Datei: parser.py Projekt: EnTeQuAk/inyoka-legacy

class Parser(object):
    """
    The Inyoka syntax parser.  Never use this class directly, always do this
    via the public `parse()` function of this module.  The behavior of this
    class in multithreaded environments is undefined (might change from
    revision to revision) and the `parse()` function knows how to handle that.
    Either be reusing parsers if safe, locking or reinstanciating.

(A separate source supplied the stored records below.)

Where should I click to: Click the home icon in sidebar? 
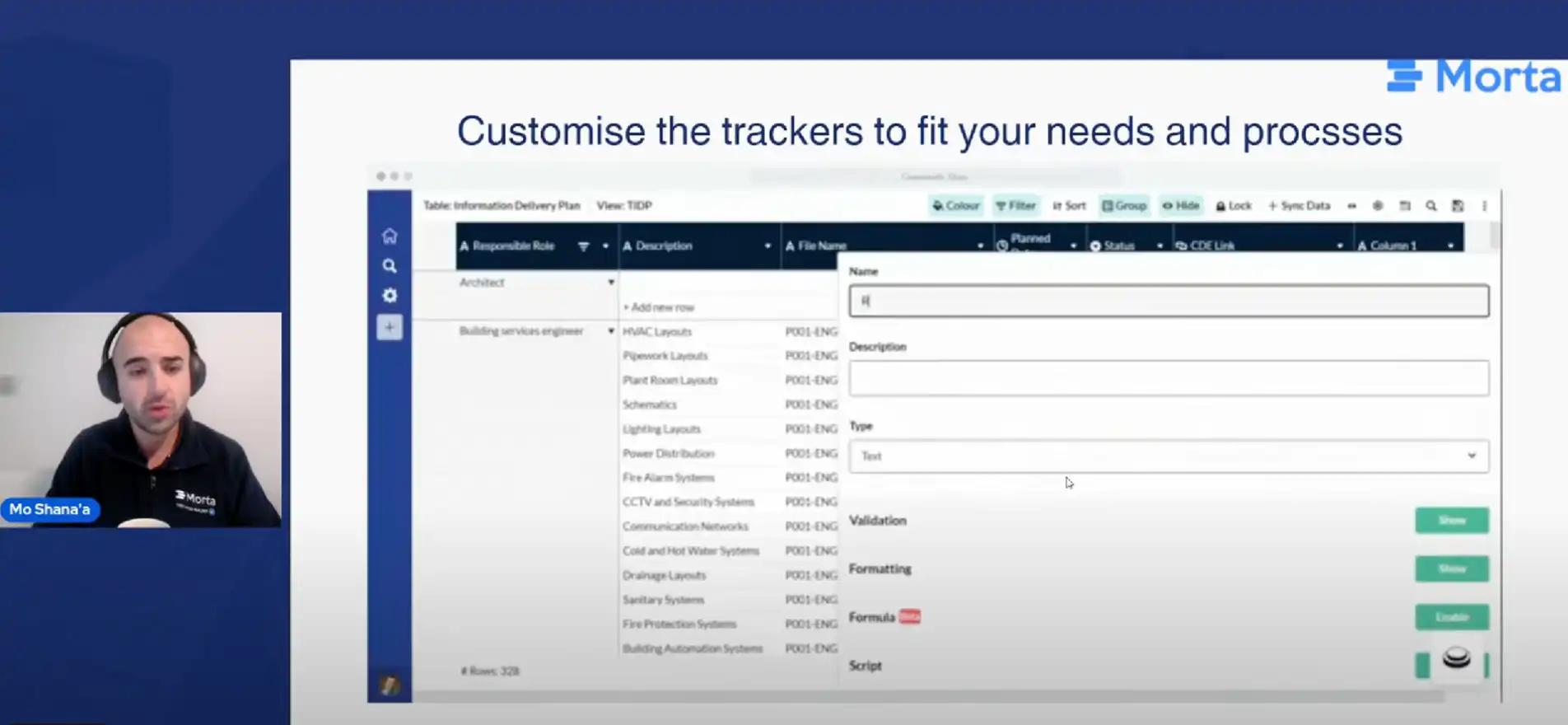point(390,236)
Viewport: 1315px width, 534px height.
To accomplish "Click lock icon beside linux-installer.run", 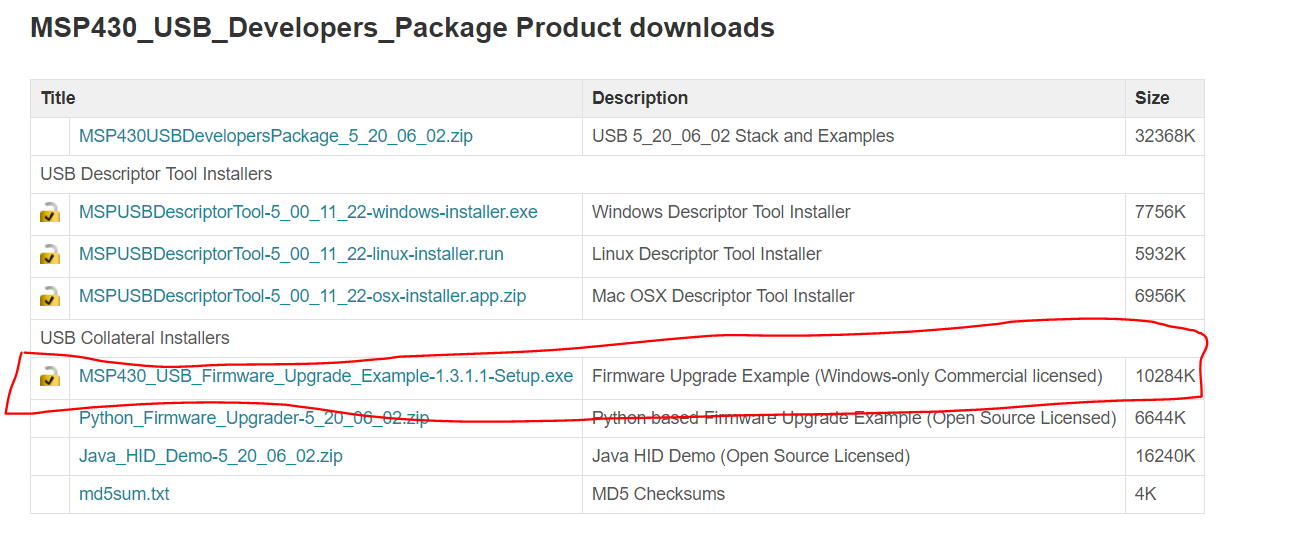I will tap(50, 255).
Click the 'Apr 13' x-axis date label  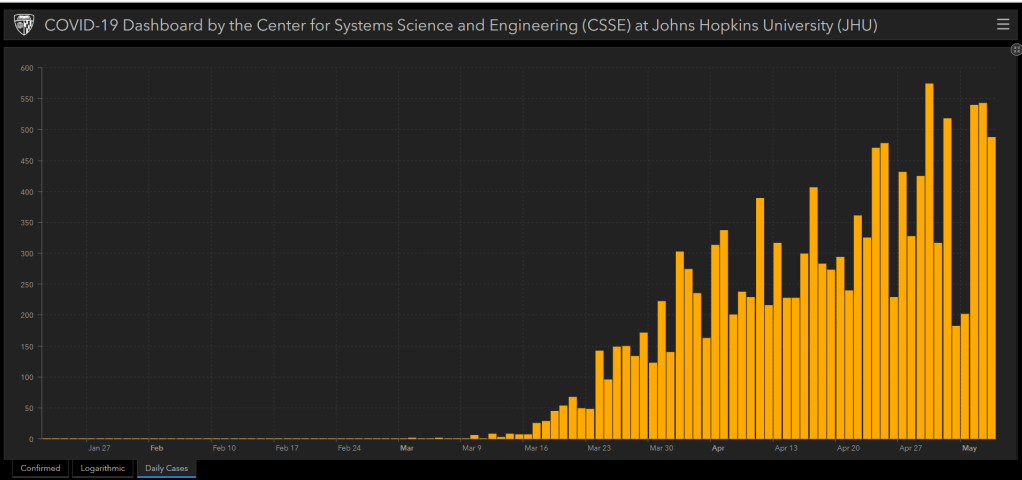(x=787, y=449)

    This parser should be considered a private class.  All of the attributes
    and methods exists for the internal parsing process.  As long as you don't
    extend the parser you should only use the `parse()` function (except of
    parser unittests which can savely user the `Parser` class itself).
    """

    def __init__(self, string, transformers=None):
        """
        In theory you never have to instanciate this parser yourself because
        the high level `parse()` function encapsulates this.  However for the
        unittests it's important to be able to disable and enable the
        `transformers` by hand.  If you don't provide any transformers the
        default transformers are used.
        """
        self.string = string
        self.lexer = Lexer()
        self.stack_depth = 0
        if transformers is None:
            transformers = ctx.get_implementations(ITransformer, instances=True)
        self.transformers = transformers

        #: node dispatchers
        self._handlers = {
            'text':                 self.parse_text,
            'raw':                  self.parse_raw,
            'nl':                   self.parse_nl,
            'highlighted_begin':    self.parse_highlighted,
            'conflict_begin':       self.parse_conflict_left,
            'conflict_switch':      self.parse_conflict_middle,
            'conflict_end':         self.parse_conflict_end,
            'metadata_begin':       self.parse_metadata,
            'headline_begin':       self.parse_headline,
            'strong_begin':         self.parse_strong,
            'emphasized_begin':     self.parse_emphasized,
            'escaped_code_begin':   self.parse_escaped_code,
            'code_begin':           self.parse_code,
            'underline_begin':      self.parse_underline,
            'stroke_begin':         self.parse_stroke,
            'small_begin':          self.parse_small,
            'big_begin':            self.parse_big,
            'sub_begin':            self.parse_sub,
            'sup_begin':            self.parse_sup,
            'footnote_begin':       self.parse_footnote,
            'color_begin':          self.parse_color,
            'size_begin':           self.parse_size,
            'font_begin':           self.parse_font,
            'quote_begin':          self.parse_quote,
            'list_item_begin':      self.parse_list,
            'definition_begin':     self.parse_definition,
            'external_link_begin':  self.parse_external_link,
            'free_link':            self.parse_free_link,
            'ruler':                self.parse_ruler,
            'pre_begin':            self.parse_pre_block,
            'table_row_begin':      self.parse_table,
            'box_begin':            self.parse_box,
            'sourcelink':           self.parse_source_link
        }

        #: runtime information
        self.is_dirty = False

    def parse_node(self, stream):
        """
        Call this with a `TokenStream` to dispatch to the correct parser call.
        If the current token on the stream is not handleable it will raise a
        `KeyError`.  However you should not relay on that behavior because the
        beavior is undefined and may change.  It's your reposibility to make
        sure the parser never calls `parse_node` on not existing nodes when
        extending the lexer / parser.
        """
        # stack exhausted, return a node that represents that
        if self.stack_depth >= MAXIMUM_DEPTH:
            raise StackExhaused()
        self.stack_depth += 1
        try:
            return self._handlers[stream.current.type](stream)
        finally:
            self.stack_depth -= 1

    def parse_text(self, stream):
        """Expects a ``'text'`` token and returns a `nodes.Text`."""
        return nodes.Text(stream.expect('text').value)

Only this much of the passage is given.